Trevor… I hate to say it, but I agree with MTV in their comments about the parents. No, I’m not saying that MTV is righteous in what they are doing. It’s a fact that they are pimping garbage to our kids. But they are completely correct to say that if parents didn’t allow their kids to watch it… then it wouldn’t be a problem.
If we want to make a change, it begins in our own home, and with our own hearts.
I agree that parents need to be invested in what their kids do and don’t watch, but I don’t think it’s realistic to expect parents to have complete control over their kids’ viewing habits.

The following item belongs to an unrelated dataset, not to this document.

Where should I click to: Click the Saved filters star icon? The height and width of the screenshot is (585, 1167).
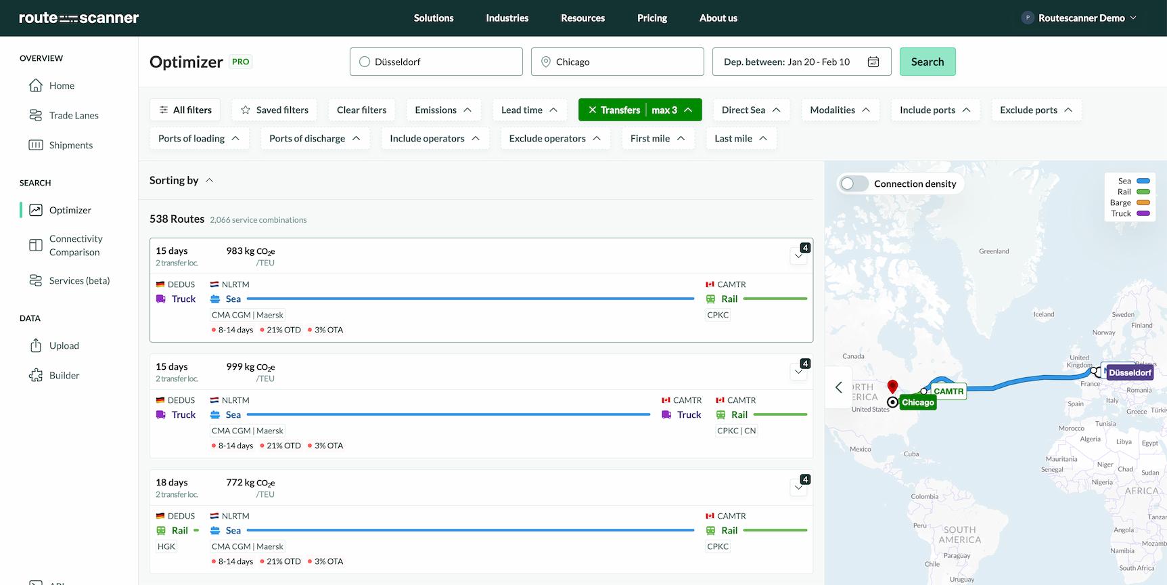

Kids can find ways to watch what they want. Saying, “If parents said, ‘You can’t watch this,’ and the ratings dropped, maybe we would change things,” is irresponsible on MTV’s part. It represents a consumerist mindset in which anything can be justified by the money it brings in.
I am going to assume that the execs of MTV are not Christ followers. If that’s true, why be upset that they are not concerned about portraying moral lessons with their programming? That seems to be an unfair expectation of them. They are motivated by money and like any free market company, operate according to supply/demand. MTV is not the problem. They are the symptom of a problem that we have with families in our culture.
I agree with MTV when it comes to this comment. NOTHING ELSE!!! I am twenty and when I was growing up we didn’t have a tv in our home until I was over nine and even then it wasn’t connected to rabbit ears, movies only. When we finally did join the twentyfirst century my parents did not spy on our tv watching and we were never allowed to have one in our rooms, (one house, one tv) but we were told what we could and could not watch. Guess What…We Listened! I agree that it starts in our home and in our hearts. Not all kids will listen but many will. How can we expect them to listen if we don’t even tell them.